Contrary to common belief, Classical FengShui isn’t tied in with putting a dragon, a frog with coin around your work area or putting a water feature in your so-called “wealth” sector and thinking these things will bring you money. Unlike the overly simplified Western practices that claim to be FengShui, legitimate Classical FengShui incorporates the influence of stars, their Qi capacity, real mountains and water body location, personal destiny analysis and time-tested mathematical calculations and equations. This results in FengShui applications that are individual and customized for the Qi flow that influences every person and each home or office diversely during a specific timeframe.
Classical FengShui is about creating opportunities for life fulfillment by benefiting from the energies of our living environment. Think of unseen forces moving through our human body and environment, invisible unnoticed yet its presence is potent. Very similar to electricity, radio waves, infrared, telephonic signals, etc. Yoga practitioners call it Prana, the inner breath that mysteriously energizes the human body; Chinese refer to this energy as Chi (Qi). FengShui in the old days was known as “Kan Yu” (the observation of the forces between Heaven and Earth). Only towards the end of the Qing Dynasty did the term “FengShui” come to be used unanimously to represent “Kan Yu”.
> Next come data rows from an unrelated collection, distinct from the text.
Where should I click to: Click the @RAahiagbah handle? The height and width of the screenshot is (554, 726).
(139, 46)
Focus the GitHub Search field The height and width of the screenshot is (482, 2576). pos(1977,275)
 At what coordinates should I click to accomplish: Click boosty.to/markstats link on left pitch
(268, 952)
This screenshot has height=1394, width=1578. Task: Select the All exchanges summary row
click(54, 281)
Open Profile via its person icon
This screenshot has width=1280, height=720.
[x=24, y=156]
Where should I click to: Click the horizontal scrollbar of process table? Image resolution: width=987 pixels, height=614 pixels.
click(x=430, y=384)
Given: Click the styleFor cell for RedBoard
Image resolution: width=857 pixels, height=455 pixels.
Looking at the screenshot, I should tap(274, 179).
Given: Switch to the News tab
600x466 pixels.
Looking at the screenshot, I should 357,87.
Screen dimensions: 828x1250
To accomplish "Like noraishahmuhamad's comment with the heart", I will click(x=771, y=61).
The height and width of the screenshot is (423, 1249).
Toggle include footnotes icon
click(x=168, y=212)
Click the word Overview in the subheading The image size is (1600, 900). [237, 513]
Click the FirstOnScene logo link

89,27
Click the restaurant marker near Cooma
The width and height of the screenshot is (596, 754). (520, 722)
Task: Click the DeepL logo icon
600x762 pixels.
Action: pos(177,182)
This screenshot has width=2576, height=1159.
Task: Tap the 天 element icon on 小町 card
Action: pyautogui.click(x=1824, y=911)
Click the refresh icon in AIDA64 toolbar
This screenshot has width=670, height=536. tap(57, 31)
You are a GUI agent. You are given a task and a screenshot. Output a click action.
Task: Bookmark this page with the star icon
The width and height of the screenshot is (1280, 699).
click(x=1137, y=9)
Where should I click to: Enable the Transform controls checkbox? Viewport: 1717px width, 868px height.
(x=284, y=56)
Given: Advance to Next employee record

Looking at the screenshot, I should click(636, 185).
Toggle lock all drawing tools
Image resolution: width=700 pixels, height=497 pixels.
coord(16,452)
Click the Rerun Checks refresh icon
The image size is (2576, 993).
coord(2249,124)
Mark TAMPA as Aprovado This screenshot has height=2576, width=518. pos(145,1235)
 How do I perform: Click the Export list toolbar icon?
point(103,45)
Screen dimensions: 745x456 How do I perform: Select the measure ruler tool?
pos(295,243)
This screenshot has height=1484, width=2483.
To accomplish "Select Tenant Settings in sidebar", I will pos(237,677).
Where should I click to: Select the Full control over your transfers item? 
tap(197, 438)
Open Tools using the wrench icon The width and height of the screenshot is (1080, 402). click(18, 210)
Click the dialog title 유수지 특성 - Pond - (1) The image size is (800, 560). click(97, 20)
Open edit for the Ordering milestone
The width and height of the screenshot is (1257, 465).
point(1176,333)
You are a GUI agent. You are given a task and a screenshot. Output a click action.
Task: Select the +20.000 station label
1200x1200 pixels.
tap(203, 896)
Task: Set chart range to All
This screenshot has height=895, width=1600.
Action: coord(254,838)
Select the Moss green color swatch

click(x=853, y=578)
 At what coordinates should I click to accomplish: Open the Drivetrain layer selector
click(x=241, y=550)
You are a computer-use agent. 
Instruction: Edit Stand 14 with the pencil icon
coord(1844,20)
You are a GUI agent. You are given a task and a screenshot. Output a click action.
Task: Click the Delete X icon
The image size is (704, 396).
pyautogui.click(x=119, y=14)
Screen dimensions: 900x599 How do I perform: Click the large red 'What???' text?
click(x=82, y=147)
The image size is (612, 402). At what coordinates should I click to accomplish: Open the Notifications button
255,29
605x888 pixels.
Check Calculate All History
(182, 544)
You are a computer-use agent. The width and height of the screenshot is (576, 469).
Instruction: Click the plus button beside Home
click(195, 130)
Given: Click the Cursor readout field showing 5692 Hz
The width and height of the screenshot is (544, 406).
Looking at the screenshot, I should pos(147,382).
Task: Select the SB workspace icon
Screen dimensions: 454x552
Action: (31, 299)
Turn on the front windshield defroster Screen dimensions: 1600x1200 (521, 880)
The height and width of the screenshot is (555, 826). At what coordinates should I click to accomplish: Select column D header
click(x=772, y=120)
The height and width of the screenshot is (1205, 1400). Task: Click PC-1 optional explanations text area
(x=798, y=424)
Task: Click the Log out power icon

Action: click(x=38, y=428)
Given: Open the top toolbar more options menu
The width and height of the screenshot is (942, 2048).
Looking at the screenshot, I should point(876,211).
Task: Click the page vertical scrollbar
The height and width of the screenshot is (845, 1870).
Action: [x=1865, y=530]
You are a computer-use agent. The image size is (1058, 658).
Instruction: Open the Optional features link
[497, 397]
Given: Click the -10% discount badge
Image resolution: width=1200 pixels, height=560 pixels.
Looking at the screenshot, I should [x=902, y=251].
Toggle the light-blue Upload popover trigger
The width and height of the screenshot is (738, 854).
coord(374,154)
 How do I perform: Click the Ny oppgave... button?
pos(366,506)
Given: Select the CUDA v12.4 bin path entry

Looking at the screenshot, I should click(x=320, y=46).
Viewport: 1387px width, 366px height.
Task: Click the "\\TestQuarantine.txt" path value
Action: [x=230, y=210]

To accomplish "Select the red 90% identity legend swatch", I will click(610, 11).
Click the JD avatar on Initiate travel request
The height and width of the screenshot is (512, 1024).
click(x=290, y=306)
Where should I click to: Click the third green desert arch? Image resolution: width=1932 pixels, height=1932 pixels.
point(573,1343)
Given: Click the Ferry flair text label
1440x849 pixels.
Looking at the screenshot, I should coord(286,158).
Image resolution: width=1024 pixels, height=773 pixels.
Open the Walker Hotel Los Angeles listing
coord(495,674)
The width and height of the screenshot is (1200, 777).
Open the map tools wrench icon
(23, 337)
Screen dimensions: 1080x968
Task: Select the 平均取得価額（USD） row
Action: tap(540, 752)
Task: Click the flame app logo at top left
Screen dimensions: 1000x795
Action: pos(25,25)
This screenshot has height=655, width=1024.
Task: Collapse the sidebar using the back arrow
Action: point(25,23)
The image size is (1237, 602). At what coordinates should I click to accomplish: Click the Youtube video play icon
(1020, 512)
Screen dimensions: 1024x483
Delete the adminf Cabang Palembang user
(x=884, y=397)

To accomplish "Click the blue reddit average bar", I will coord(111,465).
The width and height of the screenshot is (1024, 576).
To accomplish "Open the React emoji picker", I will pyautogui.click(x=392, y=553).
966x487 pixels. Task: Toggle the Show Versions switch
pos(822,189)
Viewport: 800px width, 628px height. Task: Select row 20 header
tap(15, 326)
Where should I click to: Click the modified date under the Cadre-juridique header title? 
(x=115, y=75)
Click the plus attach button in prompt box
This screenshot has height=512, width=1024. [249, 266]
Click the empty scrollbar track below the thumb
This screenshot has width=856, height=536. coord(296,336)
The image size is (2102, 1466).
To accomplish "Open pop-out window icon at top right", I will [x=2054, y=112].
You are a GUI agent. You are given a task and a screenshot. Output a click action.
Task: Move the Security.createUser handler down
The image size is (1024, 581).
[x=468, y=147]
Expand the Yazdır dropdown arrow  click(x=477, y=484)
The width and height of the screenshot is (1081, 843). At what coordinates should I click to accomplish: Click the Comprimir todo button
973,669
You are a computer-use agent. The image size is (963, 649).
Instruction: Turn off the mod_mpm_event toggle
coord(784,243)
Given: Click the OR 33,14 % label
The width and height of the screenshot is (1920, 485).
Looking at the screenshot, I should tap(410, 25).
Many Western FengShui professionals use for instance the “8 Life Aspirations Mirror”, a tool that designates fixed sectors for “helpful people”, “marriage”, “wealth”, “career” and so on. This tool has nothing at all to do with authentic classical FengShui.
Another significant distinction between the Western approach to FengShui and the Classical FengShui school is the use of a compass – a Luo Pan. Western FengShui practitioners are not used to utilizing a conventional Chinese Luo Pan, which is often inscribed in Chinese only and incorporates many different FengShui formulas. They in this manner frequently forego the utilization of a compass, while in the Classical FengShui, the utilization of a compass is completely required to gauge the directional Qi of external and internal structures, for example, mountains, water, highways, roads, the main door, the bed, the stove, and so on, to name just a few.
Classical FengShui methods and their practical applications are based on very sophisticated calculations and have a complex scientific background that is rooted in the Chinese classics. Cures used in Classical FengShui focus mainly on key areas of your house, for example, the Main Door, the bedroom, the kitchen and your study and aim to re-orientate them to take advantage of the most valuable Qi accessible. Western FengShui, in contrast, prefers “an art of object-placement” and makes use of mirrors, crystals, paint, etc. – all of them “cures” that are not recognized in Classical FengShui.
Placement of objects and items is a new concept introduced and passed off as FengShui in the 90s. In the old days, even though Chinese good luck objects were used by wealthy residents, they were never used in the context of ‘FengShui’ but always as part of ‘culture’. It has No “put theory” just placing auspicious luck objects are not which creates magic or affects you! Every FengShui book available in the market or superstores would give different ideas and concepts!
In advance classical FengShui, 64 parts of 360 degrees are made and calculated, i.e. even less than one degree denotes remarkable importance. Such fine calculations and measures are taken into consideration while planning and making arrangements within any property. Every degree has a different story!
FengShui can also be applied in forecasting any incidence or progress. The nature of Qi is cyclical and as such, can be calculated. Practitioners of FengShui have learned to assess outcomes based on the influence of Qi on a particular living environment. Therefore a FengShui professional can forecast and also predict the flow and sequence. This is unknown to many practitioners today. If you know the types of Qi that will affect the environment in certain days, months of the year, one can prepare for the best or worst of the situation. Also, we can calculate the days which would be beneficial for an important event or which one should avoid for making an important decision based on that. Making informed decisions are in fact, part of both Chinese FengShui and Chinese Astrology which is very useful and worth understanding.
I hope this article has helped you understand the meaning of FengShui better. Approach FengShui with an open mind. After all, FengShui is about harnessing the Qi in your living environment to help you achieve your goal.